WHAT IS REQUIRED:
What appears from the first line of the data below through the line containing "You are a computer-use agent. Screen dimensions: 1125x1064", both included, should be copied exactly, and nothing else.

Stored data:
^^^^^^^^^^^^^^^^

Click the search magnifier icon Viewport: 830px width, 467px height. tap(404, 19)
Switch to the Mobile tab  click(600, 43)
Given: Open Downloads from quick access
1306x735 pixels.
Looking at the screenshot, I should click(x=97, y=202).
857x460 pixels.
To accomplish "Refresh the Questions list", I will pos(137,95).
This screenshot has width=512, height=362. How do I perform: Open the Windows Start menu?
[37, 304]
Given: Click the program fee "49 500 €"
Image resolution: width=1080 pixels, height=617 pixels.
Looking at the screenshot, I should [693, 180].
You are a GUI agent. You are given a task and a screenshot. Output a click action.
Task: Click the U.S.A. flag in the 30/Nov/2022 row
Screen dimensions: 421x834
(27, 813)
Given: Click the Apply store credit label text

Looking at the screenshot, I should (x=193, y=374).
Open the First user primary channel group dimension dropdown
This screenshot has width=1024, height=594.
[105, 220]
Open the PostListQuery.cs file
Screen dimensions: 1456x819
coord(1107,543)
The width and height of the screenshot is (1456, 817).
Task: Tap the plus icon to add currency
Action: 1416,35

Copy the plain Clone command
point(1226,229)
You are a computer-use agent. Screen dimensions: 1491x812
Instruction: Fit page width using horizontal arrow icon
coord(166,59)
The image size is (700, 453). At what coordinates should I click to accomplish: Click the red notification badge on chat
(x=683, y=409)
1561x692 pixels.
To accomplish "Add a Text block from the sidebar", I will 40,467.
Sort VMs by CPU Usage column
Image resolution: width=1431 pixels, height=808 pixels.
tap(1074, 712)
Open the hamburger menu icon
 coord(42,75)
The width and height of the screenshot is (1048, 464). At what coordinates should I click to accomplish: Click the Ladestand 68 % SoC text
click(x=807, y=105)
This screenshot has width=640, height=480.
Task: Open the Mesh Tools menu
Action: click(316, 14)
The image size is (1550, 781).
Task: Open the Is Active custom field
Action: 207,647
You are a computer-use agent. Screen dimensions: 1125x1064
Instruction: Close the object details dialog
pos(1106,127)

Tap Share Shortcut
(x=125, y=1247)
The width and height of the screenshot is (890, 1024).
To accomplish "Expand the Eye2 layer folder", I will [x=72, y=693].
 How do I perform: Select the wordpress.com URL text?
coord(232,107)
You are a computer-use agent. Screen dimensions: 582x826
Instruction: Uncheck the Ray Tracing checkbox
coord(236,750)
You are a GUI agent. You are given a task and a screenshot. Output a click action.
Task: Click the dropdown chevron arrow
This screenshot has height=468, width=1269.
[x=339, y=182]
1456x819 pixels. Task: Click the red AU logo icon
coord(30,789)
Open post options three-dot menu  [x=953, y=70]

^^^^^^^^^^^^^^^^

SOLUTION FOR THIS TASK:
Click the search magnifier icon Viewport: 830px width, 467px height. tap(404, 19)
Switch to the Mobile tab  click(600, 43)
Given: Open Downloads from quick access
1306x735 pixels.
Looking at the screenshot, I should click(x=97, y=202).
857x460 pixels.
To accomplish "Refresh the Questions list", I will pos(137,95).
This screenshot has width=512, height=362. How do I perform: Open the Windows Start menu?
[37, 304]
Given: Click the program fee "49 500 €"
Image resolution: width=1080 pixels, height=617 pixels.
Looking at the screenshot, I should [693, 180].
You are a GUI agent. You are given a task and a screenshot. Output a click action.
Task: Click the U.S.A. flag in the 30/Nov/2022 row
Screen dimensions: 421x834
(27, 813)
Given: Click the Apply store credit label text

Looking at the screenshot, I should (x=193, y=374).
Open the First user primary channel group dimension dropdown
This screenshot has width=1024, height=594.
[105, 220]
Open the PostListQuery.cs file
Screen dimensions: 1456x819
coord(1107,543)
The width and height of the screenshot is (1456, 817).
Task: Tap the plus icon to add currency
Action: 1416,35

Copy the plain Clone command
point(1226,229)
You are a computer-use agent. Screen dimensions: 1491x812
Instruction: Fit page width using horizontal arrow icon
coord(166,59)
The image size is (700, 453). At what coordinates should I click to accomplish: Click the red notification badge on chat
(x=683, y=409)
1561x692 pixels.
To accomplish "Add a Text block from the sidebar", I will 40,467.
Sort VMs by CPU Usage column
Image resolution: width=1431 pixels, height=808 pixels.
tap(1074, 712)
Open the hamburger menu icon
 coord(42,75)
The width and height of the screenshot is (1048, 464). At what coordinates should I click to accomplish: Click the Ladestand 68 % SoC text
click(x=807, y=105)
This screenshot has width=640, height=480.
Task: Open the Mesh Tools menu
Action: click(316, 14)
The image size is (1550, 781).
Task: Open the Is Active custom field
Action: 207,647
You are a computer-use agent. Screen dimensions: 1125x1064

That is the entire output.